What needs to be done:
Every line of the entries below that carries the string "target" should be copied.

Recorded information:
+--
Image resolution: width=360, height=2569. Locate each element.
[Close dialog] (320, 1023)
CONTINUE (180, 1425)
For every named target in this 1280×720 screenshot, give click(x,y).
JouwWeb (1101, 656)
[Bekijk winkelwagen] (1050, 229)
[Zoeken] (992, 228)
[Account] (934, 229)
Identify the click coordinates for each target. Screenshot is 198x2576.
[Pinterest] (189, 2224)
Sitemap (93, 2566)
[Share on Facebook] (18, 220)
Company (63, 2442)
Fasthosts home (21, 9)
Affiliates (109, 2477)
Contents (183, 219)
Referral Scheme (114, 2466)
+--
Solved problem:
For every named target in this 1280×720 screenshot, give click(x,y).
Identify the click coordinates for each target. Screenshot is 198x2576.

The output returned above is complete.